I would have made the same decision. Accomplish, check off, move on. ”

“I can see how that would get in your head.”

He looked at me with suspicion. “Isn’t this where you tell me how superior your choices are?”

“Mine?” I barked out a laugh. “Gage, I’m a certifiable dumpster fire.”

“I prefer human disaster.”

“I’m serious. Yesterday, this thing happened, and then today, some more things happened, and it’s like now I’m so hopeful but sad and pissed off and also scared.”

“That’s a lot of feelings about this mysterious thing that happened. Are you going to explain?”

“I…I don’t know how to talk about it intelligently yet.”

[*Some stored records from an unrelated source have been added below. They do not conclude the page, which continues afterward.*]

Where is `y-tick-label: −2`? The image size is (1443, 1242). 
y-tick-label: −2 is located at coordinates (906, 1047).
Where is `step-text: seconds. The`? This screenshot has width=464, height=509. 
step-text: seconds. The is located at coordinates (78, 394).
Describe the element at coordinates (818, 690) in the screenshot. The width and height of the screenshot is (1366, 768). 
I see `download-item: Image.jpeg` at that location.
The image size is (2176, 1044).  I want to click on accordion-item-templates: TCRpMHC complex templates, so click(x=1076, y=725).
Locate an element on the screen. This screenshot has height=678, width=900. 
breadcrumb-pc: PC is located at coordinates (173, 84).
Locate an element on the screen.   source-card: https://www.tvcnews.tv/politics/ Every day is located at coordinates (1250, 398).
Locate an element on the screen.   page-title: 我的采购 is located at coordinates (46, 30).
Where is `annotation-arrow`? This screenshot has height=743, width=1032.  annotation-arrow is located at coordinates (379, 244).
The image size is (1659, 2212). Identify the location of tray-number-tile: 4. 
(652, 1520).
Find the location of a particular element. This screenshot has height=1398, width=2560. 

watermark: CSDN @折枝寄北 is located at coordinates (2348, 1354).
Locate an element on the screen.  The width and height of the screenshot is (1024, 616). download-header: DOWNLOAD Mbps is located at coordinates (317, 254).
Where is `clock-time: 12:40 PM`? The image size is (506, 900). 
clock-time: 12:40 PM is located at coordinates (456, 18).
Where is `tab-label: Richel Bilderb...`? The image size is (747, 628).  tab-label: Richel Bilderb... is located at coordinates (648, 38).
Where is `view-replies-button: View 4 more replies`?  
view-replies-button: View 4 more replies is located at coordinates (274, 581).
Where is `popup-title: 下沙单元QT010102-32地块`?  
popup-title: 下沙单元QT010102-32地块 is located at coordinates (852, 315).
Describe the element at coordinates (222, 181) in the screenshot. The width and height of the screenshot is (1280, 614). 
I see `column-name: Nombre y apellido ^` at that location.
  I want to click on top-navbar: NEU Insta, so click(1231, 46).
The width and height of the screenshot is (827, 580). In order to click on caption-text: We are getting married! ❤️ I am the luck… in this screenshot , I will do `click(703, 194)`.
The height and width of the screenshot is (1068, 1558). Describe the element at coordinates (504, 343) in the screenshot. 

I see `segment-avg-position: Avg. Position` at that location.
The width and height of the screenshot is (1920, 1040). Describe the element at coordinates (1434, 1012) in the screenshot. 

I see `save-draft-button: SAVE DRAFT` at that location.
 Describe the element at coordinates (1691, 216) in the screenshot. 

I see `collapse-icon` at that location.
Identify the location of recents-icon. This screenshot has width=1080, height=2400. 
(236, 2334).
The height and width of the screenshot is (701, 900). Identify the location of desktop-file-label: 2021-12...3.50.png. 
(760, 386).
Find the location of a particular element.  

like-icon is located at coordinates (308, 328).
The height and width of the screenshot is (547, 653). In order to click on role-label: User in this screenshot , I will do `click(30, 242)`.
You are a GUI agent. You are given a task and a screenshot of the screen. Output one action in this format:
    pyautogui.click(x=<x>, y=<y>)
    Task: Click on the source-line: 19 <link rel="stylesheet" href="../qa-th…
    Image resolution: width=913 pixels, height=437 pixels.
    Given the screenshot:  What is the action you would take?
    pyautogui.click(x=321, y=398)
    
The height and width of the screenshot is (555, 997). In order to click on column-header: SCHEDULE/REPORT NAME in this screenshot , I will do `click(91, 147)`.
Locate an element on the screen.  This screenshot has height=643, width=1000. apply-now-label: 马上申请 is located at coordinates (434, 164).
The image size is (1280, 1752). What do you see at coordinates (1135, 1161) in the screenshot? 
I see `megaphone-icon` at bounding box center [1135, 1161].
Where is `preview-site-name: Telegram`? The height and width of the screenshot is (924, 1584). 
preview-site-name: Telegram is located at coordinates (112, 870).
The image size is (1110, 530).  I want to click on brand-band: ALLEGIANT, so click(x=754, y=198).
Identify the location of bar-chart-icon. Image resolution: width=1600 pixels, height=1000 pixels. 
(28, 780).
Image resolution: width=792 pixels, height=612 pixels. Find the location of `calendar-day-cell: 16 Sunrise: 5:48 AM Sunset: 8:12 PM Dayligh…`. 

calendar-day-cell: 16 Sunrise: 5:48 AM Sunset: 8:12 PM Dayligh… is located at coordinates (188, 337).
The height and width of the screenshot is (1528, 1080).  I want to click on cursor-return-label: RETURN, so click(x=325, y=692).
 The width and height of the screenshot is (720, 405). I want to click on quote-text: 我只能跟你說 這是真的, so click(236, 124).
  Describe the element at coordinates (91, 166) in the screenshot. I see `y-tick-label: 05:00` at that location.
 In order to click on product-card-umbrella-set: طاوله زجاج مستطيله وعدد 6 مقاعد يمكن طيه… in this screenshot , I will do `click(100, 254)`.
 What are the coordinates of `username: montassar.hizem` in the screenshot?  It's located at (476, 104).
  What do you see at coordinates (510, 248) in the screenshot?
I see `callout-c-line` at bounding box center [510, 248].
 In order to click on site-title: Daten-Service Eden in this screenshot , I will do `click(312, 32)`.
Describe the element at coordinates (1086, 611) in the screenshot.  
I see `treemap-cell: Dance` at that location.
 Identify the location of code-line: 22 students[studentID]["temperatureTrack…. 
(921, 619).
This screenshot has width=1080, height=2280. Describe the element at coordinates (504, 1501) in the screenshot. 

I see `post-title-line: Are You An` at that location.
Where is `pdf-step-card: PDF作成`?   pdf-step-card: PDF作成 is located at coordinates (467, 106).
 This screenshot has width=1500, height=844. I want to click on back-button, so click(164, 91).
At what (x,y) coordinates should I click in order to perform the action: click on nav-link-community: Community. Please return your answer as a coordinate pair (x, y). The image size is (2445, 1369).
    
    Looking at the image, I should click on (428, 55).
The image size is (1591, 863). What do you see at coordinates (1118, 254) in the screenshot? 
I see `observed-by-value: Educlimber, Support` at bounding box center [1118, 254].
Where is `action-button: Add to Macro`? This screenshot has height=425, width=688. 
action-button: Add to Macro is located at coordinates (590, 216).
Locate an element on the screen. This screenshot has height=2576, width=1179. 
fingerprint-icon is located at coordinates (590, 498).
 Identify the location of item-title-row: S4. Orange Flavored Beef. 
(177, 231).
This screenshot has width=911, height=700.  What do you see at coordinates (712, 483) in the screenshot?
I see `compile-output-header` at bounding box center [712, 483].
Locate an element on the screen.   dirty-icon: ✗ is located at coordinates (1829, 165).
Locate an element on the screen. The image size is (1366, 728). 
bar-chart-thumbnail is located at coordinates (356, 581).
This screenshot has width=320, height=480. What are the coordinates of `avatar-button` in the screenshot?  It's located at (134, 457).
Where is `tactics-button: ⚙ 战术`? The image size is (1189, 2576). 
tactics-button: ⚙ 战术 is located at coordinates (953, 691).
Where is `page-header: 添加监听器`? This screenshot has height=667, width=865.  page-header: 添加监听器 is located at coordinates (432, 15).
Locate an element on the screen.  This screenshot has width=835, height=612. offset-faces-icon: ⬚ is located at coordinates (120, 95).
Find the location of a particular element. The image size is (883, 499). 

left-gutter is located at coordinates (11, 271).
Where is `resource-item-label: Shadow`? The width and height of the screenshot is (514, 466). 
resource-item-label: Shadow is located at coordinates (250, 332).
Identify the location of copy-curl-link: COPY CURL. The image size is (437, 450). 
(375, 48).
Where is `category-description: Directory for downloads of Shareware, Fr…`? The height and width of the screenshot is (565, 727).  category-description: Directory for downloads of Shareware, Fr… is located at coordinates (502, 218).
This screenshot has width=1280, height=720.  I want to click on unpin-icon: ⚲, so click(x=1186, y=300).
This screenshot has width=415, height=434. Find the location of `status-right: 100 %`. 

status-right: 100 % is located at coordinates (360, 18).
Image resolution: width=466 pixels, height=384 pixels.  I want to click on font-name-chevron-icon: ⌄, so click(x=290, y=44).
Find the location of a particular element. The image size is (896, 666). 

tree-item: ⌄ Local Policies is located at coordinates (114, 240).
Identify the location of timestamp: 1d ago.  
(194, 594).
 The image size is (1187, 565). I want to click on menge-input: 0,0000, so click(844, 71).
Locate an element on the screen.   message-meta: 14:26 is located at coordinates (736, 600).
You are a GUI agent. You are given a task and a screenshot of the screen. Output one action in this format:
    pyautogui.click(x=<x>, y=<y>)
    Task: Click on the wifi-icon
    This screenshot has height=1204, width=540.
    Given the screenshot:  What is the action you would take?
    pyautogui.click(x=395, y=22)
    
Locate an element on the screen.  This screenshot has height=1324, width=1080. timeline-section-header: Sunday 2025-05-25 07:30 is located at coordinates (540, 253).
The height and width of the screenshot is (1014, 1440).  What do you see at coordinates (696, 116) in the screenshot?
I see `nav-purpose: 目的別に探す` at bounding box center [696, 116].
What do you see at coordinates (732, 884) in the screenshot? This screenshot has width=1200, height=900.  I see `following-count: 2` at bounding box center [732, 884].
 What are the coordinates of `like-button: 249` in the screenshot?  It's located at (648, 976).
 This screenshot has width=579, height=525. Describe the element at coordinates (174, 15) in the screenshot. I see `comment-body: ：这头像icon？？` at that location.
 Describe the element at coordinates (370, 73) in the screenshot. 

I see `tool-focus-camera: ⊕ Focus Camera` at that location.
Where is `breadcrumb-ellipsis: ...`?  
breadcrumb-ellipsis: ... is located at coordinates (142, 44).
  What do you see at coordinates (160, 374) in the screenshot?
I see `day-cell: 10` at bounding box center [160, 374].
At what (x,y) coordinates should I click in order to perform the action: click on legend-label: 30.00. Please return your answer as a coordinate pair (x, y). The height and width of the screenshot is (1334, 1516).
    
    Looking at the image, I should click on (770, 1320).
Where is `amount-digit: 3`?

“I’m looking for a conversation, not a dissertation, Zo. And don’t even try to think about getting out of it, because I just laid my soul bare for you. So you’re legally obligated to share now.”

“Pretty sure that’s not how the law works.”

“I’m the lawyer here. You’re just going to have to trust me.”

“I got weird news. And I don’t know what to do about it, and it’s kind of messing with my head,” I admitted.

He sat, waiting and watching.

When I didn’t continue, he reached out, and for a split second, I thought he was going to gather me in his arms and kiss the bejeezus out of me. Instead, he tapped the disco ball charm on my necklace.